Warburton, who spent his entire professional career with Cardiff Blues, making his debut for his hometown region in April 2009 and winning his first cap just two months later, will go down in history as the most successful British and Irish Lions captains of all time.
Last year he became only the second man after ex-England lock Martin Johnson to captain the Lions on two tours as he led the touring team to New Zealand, repeating the honour he first undertook in 2013 in Australia.
Under his leadership the Lions claimed a first Test series victory in 16 years when they beat Australia and four years later in 2017 he once again led the Lions as they earned an historic series draw against double defending world champions New Zealand.
– ‘Hugely disappointing’ –
Wales coach Gatland, who led the Lions on their last tour to New Zealand, added: “It is hugely disappointing that Sam has retired from the game. He is an outstanding rugby player and he has brought so much to the game on and off the pitch.

> [Provided data]:
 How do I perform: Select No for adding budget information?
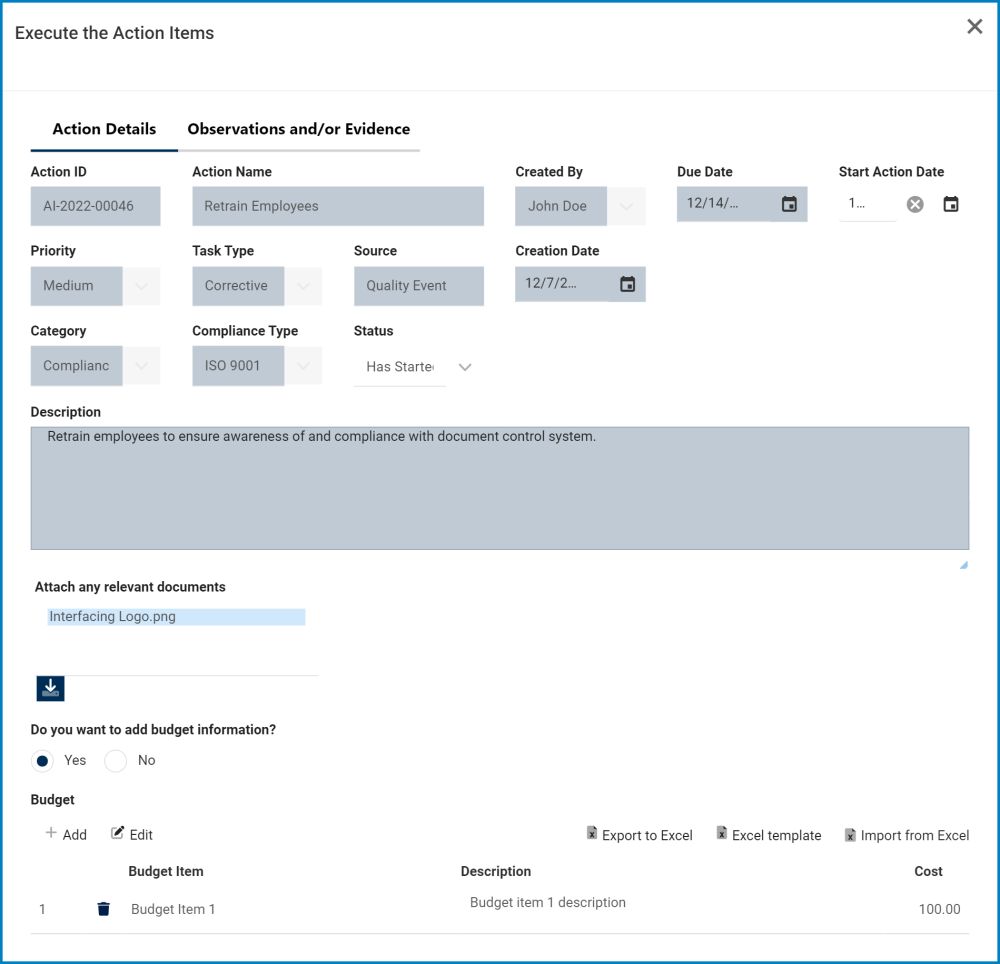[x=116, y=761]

> [Stated goal 1]: According to the passage on Warburton, who was the first man to captain the Lions on two tours?
> [Stated goal 2]: For each statement, say whether the passage on Warburton agrees with it, and quote the words from the passage that decide it: (a) Warburton made his debut for Cardiff Blues in April 2009. (b) The Lions lost their 2013 Test series against Australia. (c) The Lions' 2017 series against New Zealand ended in a draw.

> [Full output 1]: Ex-England lock Martin Johnson.

> [Full output 2]:
(a) Yes: "making his debut for his hometown region in April 2009"
(b) No: "the Lions claimed a first Test series victory in 16 years when they beat Australia"
(c) Yes: "an historic series draw against double defending world champions New Zealand"